Bitcoin ETF does not rely on the final price of the Bitcoin on the day of trading since its trading is done on the basis of a predefined price, which leads to a difference between the spot price of bitcoin and the futures contract. Therefore, one party earns a profit while the other suffers a loss. The potential margin of profits for one party can be exponentially high. BITO operates at regular market timings, unlike Bitcoin which can be traded off-market hours too. Although investors can place orders at any time of the day, it is executed during market hours only.

BITO is being considered as a very promising investment option due to the number of advantages it offers. Primarily, investors do not have to learn the security procedures associated with investing in a cryptocurrency like bitcoin. Furthermore, since an ETF can be traded on traditional stock exchanges, investors are not required to deal with cryptocurrency exchanges. Most importantly, Bitcoin ETFs are safe for investors who want to participate in the crypto world as it is regulated by the U.S. Securities and Exchange Commission, making it the first regulated cryptocurrency investment vehicle to make its way to the public.

Moreover, since the Bitcoin ETF is an investment vehicle, it allows interested individuals and investors to short sell shares of the ETF if they expect Bitcoin prices to plunge. Shortselling of shares is not in practice in the traditional cryptocurrency market. Its popularity can also be attributed to the fact that ETFs are better understood by the general public as compared to the nuances of cryptocurrency. Investors are more likely to get attracted to an investment vehicle that they already understand rather than get involved in the intricate details of a digital currency. This investment vehicle makes it simpler to buy and sell the futures contract as it removes the cost and requirement of storing the asset.

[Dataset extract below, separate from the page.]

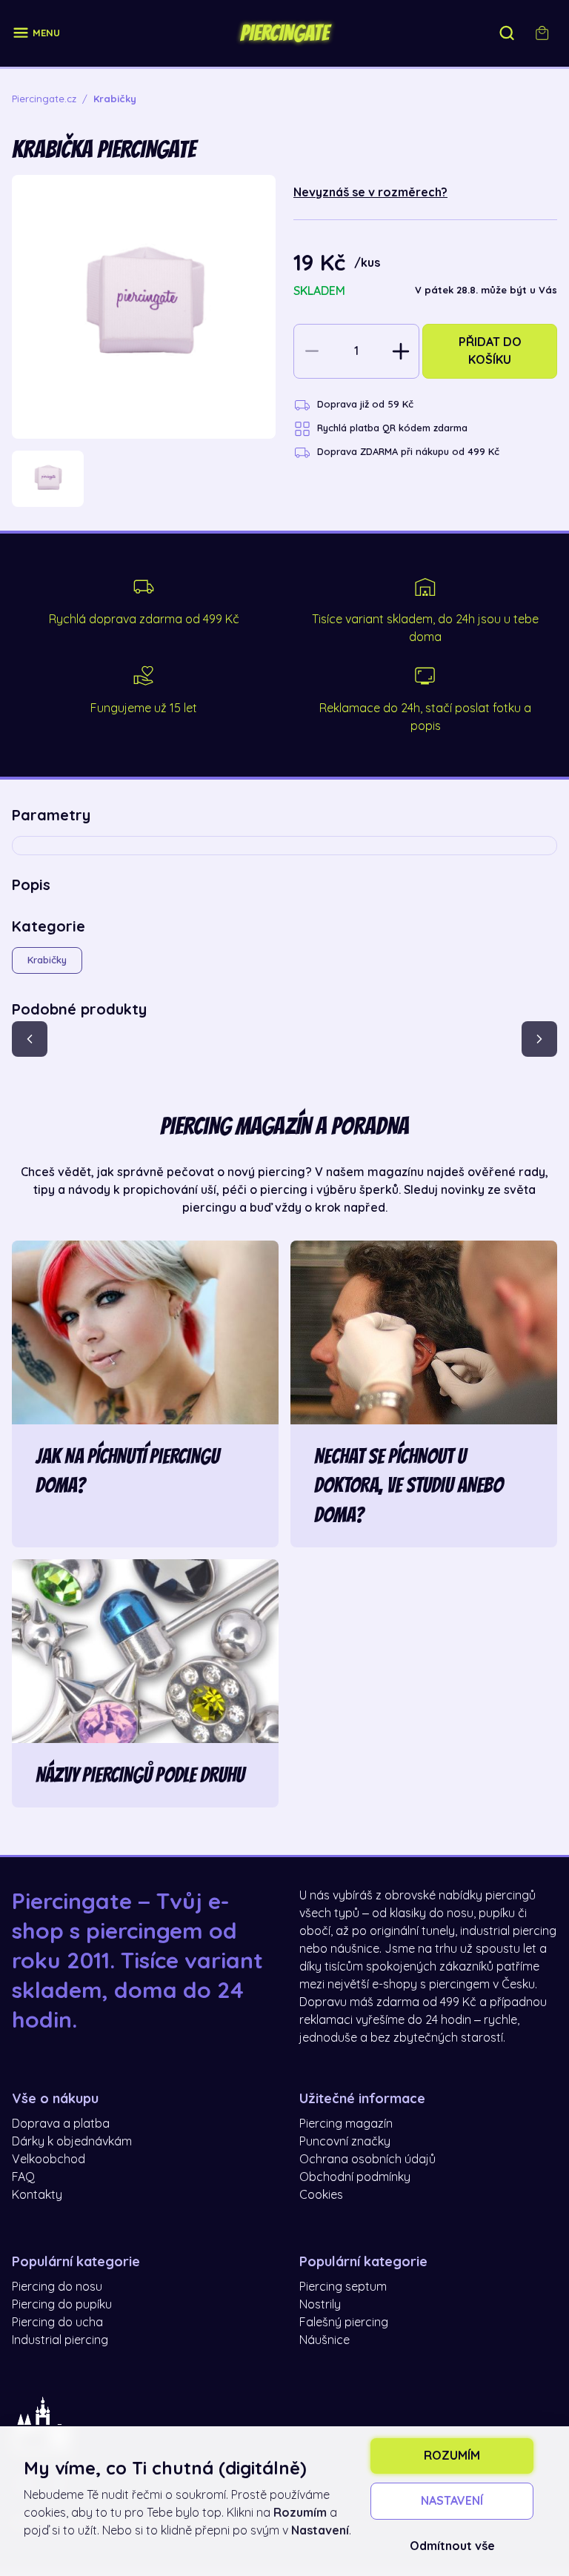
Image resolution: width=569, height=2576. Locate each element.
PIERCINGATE (284, 33)
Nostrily (320, 2304)
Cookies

However, the Bitcoin ETF does come with its share of criticism and concerns. Firstly, since bitcoin, the largest cryptocurrency in the world by market capitalization, is unregulated it raises many concerns regarding the safety of investments. Additionally, if longer-dated futures contracts have higher prices as compared to short-term contracts, then there is a significant chance of huge losses for funds that track the prices of volatile assets like bitcoin. Currently, the Bitcoin ETF has an expense ratio of 0.95% which is quite high as compared to the average low-cost index funds which have an expense ratio of around 0.30%. Since this is a new asset class, there may be many middlemen and the price of the futures ETF is likely to be high until more competition brings down the fees and expenses related to this ETF.

So, should one invest a Bitcoin-linked ETF?

Cryptocurrencies are still very new as compared to traditional stock market investing, therefore it lacks the historical track record which can be used by investors to predict future performance. While there may be a difference in the price of Bitcoin and the price of BITO, Bitcoin is the underlying asset whose price is mimicked by BITO, thus, the ETF is also likely to see similar volatility. First time investors or those with limited experience must remember that investments in any speculative investment vehicle should never be made at the expense of other financial goals since these are high-risk-high-return assets in the portfolios. Therefore, it comes with its fair share of risk.

Despite various concerns, this ETF will allow many investors who were looking to invest in Bitcoins and other Cryptos a safer platform to invest in. It’s like getting the best of both worlds – investing in cryptocurrency with governmental regulation.